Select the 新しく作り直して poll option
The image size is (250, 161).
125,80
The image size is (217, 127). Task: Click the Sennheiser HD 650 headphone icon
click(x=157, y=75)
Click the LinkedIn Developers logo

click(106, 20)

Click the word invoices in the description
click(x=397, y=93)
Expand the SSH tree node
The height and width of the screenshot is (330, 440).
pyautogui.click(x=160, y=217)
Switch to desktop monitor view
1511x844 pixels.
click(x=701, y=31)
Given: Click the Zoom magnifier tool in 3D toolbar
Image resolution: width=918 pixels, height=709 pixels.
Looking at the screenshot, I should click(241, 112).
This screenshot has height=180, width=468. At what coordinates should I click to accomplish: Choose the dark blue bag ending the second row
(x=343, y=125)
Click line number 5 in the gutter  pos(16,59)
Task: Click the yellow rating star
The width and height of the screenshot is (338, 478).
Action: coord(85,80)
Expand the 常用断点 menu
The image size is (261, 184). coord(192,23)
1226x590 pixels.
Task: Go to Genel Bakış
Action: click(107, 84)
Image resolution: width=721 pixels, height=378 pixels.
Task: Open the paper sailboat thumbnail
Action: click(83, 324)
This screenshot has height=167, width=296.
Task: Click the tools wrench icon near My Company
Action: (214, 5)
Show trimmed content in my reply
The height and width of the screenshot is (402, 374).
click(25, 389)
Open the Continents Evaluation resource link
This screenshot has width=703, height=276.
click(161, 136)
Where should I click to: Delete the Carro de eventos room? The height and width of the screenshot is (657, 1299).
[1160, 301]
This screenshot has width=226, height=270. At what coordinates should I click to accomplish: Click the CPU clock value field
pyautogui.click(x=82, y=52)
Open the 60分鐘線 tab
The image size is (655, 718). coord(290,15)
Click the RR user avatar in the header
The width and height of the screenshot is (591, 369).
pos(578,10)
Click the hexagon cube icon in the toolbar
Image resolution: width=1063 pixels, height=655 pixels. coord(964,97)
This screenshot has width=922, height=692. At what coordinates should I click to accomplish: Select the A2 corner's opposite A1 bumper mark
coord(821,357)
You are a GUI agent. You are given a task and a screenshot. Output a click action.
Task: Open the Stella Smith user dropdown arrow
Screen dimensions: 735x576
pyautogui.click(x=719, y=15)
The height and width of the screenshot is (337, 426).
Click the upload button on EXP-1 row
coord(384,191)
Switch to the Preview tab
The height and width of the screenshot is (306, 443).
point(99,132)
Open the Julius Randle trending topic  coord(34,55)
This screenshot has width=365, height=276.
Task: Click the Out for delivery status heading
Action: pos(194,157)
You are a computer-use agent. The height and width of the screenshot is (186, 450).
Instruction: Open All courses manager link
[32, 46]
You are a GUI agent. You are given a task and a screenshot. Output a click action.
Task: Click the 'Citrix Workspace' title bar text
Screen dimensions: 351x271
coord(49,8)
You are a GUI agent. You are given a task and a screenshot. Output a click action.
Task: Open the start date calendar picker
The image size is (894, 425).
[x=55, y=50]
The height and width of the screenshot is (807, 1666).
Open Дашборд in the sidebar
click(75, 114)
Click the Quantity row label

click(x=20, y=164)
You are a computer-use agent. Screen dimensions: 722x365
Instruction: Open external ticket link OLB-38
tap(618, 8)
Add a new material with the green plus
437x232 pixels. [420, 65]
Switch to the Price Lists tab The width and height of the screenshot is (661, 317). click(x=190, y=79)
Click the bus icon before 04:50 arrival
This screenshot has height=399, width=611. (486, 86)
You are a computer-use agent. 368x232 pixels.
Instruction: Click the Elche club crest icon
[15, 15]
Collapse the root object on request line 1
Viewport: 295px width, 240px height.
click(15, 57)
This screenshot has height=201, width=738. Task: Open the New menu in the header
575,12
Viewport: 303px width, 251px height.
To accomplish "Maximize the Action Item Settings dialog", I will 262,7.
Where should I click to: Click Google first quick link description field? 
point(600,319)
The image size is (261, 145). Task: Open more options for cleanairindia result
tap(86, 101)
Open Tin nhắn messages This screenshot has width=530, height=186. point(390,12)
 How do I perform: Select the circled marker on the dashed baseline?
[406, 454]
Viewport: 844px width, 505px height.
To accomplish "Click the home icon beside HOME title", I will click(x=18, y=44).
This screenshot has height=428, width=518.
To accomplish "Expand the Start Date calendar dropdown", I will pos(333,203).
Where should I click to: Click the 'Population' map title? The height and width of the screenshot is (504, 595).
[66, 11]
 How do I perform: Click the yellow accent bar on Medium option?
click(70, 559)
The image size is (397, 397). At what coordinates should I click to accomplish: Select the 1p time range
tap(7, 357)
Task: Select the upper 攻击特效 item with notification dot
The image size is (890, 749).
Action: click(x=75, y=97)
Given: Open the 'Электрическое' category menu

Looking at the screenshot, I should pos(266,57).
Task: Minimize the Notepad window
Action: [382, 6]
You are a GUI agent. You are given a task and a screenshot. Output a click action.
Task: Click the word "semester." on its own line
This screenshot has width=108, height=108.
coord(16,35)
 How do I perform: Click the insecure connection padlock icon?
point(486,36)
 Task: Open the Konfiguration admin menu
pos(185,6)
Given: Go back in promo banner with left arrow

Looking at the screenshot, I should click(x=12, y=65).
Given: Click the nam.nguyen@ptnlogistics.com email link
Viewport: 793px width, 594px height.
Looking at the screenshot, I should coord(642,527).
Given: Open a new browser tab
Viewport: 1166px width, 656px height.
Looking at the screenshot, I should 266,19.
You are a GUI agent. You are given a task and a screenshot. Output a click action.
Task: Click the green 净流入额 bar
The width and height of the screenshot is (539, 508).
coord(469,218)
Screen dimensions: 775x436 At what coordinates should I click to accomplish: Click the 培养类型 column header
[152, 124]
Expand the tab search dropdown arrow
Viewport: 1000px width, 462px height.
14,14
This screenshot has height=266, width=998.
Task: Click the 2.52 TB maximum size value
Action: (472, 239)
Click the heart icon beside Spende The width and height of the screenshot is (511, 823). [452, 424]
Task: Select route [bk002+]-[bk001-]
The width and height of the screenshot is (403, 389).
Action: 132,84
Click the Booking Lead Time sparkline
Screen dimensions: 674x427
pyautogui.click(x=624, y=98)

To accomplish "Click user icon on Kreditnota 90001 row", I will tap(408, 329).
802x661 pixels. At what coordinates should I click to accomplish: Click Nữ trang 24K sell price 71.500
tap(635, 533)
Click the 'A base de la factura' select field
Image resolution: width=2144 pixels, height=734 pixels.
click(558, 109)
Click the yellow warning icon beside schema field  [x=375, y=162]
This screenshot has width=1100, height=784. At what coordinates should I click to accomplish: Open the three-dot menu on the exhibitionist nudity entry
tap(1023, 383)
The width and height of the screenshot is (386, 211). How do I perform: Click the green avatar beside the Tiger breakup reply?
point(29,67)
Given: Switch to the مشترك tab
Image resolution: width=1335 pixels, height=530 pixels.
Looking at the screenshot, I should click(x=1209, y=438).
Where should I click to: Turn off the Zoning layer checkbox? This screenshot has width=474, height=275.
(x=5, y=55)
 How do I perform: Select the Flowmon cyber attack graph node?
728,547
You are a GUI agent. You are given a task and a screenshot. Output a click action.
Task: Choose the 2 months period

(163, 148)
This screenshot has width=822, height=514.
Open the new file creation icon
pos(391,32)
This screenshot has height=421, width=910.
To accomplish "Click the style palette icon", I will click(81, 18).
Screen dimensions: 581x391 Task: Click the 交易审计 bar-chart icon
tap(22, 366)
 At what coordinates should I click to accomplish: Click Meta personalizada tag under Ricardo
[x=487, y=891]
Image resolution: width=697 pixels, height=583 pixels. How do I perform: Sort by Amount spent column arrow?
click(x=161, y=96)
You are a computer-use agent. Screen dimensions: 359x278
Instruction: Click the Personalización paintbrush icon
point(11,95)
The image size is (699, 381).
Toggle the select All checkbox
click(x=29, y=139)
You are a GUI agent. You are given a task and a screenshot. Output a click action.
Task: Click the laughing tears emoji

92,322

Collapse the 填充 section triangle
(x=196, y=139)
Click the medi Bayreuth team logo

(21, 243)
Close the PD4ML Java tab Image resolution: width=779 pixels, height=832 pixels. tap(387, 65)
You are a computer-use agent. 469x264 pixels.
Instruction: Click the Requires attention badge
────────────────────────────────────────
■ Task instructions: Whenever a line of the entries contains the string "computer", copy that line.

■ Written reply:
You are a computer-use agent. The height and width of the screenshot is (186, 450).
You are a computer-use agent. Screen dimensions: 722x365
You are a computer-use agent. 368x232 pixels.
You are a computer-use agent. Screen dimensions: 359x278
You are a computer-use agent. 469x264 pixels.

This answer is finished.